Direction
Format the lines below as a JSON list of strings, with one string per line and blank lines omitted.

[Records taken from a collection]
↓
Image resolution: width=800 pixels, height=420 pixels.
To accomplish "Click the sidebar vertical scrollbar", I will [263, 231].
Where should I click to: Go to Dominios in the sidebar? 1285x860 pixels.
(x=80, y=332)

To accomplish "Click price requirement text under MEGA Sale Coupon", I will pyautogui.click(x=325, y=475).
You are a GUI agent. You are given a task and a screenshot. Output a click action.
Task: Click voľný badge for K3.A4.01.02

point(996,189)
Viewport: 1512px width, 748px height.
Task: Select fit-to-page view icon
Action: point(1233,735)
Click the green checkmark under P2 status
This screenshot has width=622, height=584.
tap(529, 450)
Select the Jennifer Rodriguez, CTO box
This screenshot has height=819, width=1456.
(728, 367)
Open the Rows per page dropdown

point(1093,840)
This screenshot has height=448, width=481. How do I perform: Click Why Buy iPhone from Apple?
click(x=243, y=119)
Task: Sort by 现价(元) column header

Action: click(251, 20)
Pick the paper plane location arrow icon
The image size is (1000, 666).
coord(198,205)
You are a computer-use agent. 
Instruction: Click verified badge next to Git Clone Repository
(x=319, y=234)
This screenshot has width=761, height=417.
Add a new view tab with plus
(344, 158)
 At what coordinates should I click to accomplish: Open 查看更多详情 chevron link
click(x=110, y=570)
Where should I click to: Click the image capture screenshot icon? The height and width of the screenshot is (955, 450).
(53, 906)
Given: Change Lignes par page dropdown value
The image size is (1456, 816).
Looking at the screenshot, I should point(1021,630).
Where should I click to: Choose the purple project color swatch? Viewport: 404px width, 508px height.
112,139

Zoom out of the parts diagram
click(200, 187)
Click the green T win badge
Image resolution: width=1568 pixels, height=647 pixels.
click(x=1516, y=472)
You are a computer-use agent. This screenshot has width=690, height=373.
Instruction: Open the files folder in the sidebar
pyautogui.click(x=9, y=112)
↑
Solution to this task
[
  "Image resolution: width=800 pixels, height=420 pixels.",
  "To accomplish \"Click the sidebar vertical scrollbar\", I will [263, 231].",
  "Where should I click to: Go to Dominios in the sidebar? 1285x860 pixels.",
  "(x=80, y=332)",
  "To accomplish \"Click price requirement text under MEGA Sale Coupon\", I will pyautogui.click(x=325, y=475).",
  "You are a GUI agent. You are given a task and a screenshot. Output a click action.",
  "Task: Click voľný badge for K3.A4.01.02",
  "point(996,189)",
  "Viewport: 1512px width, 748px height.",
  "Task: Select fit-to-page view icon",
  "Action: point(1233,735)",
  "Click the green checkmark under P2 status",
  "This screenshot has width=622, height=584.",
  "tap(529, 450)",
  "Select the Jennifer Rodriguez, CTO box",
  "This screenshot has height=819, width=1456.",
  "(728, 367)",
  "Open the Rows per page dropdown",
  "point(1093,840)",
  "This screenshot has height=448, width=481. How do I perform: Click Why Buy iPhone from Apple?",
  "click(x=243, y=119)",
  "Task: Sort by 现价(元) column header",
  "Action: click(251, 20)",
  "Pick the paper plane location arrow icon",
  "The image size is (1000, 666).",
  "coord(198,205)",
  "You are a computer-use agent. ",
  "Instruction: Click verified badge next to Git Clone Repository",
  "(x=319, y=234)",
  "This screenshot has width=761, height=417.",
  "Add a new view tab with plus",
  "(344, 158)",
  " At what coordinates should I click to accomplish: Open 查看更多详情 chevron link",
  "click(x=110, y=570)",
  "Where should I click to: Click the image capture screenshot icon? The height and width of the screenshot is (955, 450).",
  "(53, 906)",
  "Given: Change Lignes par page dropdown value",
  "The image size is (1456, 816).",
  "Looking at the screenshot, I should point(1021,630).",
  "Where should I click to: Choose the purple project color swatch? Viewport: 404px width, 508px height.",
  "112,139",
  "Zoom out of the parts diagram",
  "click(200, 187)",
  "Click the green T win badge",
  "Image resolution: width=1568 pixels, height=647 pixels.",
  "click(x=1516, y=472)",
  "You are a computer-use agent. This screenshot has width=690, height=373.",
  "Instruction: Open the files folder in the sidebar",
  "pyautogui.click(x=9, y=112)"
]